[Exercise directions] Gather every line from the entries below that includes "Select".

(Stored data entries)
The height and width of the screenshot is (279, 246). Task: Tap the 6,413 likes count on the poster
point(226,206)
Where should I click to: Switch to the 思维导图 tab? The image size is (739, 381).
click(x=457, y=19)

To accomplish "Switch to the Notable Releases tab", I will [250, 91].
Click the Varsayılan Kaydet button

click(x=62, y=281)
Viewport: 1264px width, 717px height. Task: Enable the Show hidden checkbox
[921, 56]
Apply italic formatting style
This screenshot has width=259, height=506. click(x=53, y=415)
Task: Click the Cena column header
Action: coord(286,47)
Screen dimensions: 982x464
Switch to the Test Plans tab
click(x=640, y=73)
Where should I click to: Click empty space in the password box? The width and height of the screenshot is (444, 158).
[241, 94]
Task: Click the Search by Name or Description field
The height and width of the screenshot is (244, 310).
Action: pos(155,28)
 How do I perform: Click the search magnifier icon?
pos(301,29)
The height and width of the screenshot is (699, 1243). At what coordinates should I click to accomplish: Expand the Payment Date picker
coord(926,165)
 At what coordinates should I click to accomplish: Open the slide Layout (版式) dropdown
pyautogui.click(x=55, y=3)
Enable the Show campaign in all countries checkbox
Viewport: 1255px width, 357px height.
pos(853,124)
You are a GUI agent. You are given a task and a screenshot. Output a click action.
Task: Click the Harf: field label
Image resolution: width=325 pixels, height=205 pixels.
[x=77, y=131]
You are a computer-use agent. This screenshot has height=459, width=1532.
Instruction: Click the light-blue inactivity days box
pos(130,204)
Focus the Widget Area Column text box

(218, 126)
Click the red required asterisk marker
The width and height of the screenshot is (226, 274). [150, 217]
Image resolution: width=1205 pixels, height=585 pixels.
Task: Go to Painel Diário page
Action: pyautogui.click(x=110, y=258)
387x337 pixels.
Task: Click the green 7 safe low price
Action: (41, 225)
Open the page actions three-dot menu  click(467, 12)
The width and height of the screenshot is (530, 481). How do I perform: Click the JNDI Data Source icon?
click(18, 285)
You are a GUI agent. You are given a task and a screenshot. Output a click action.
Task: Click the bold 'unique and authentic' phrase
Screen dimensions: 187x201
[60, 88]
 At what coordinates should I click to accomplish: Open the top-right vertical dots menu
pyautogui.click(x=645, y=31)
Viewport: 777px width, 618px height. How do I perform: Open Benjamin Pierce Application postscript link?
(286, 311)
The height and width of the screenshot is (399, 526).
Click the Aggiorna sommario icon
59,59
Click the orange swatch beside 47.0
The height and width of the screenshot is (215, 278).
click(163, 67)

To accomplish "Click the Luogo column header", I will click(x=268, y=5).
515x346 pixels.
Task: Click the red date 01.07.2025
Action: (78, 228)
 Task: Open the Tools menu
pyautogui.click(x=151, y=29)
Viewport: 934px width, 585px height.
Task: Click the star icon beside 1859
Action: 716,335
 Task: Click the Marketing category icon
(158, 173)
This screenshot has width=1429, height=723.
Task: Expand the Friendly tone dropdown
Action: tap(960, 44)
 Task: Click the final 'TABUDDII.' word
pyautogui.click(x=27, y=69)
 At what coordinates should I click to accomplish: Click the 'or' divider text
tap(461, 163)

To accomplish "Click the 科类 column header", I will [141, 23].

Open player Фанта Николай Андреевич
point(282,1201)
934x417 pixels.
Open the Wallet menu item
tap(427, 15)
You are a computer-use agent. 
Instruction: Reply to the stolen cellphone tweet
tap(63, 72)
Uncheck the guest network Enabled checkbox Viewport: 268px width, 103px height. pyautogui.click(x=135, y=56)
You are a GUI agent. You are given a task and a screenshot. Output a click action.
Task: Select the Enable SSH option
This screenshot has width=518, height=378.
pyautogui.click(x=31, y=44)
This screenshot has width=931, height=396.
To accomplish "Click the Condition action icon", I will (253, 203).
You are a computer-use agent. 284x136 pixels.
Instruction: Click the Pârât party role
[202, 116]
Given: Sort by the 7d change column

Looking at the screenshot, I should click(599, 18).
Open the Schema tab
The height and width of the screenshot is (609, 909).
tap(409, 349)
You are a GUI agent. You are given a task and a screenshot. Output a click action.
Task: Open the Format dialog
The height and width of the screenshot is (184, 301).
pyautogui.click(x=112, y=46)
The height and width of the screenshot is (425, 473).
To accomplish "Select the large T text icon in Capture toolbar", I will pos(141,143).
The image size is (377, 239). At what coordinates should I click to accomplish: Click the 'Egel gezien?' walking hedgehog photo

[Solution for this exercise]
Task: Select the Enable SSH option
To accomplish "Select the large T text icon in Capture toolbar", I will pos(141,143).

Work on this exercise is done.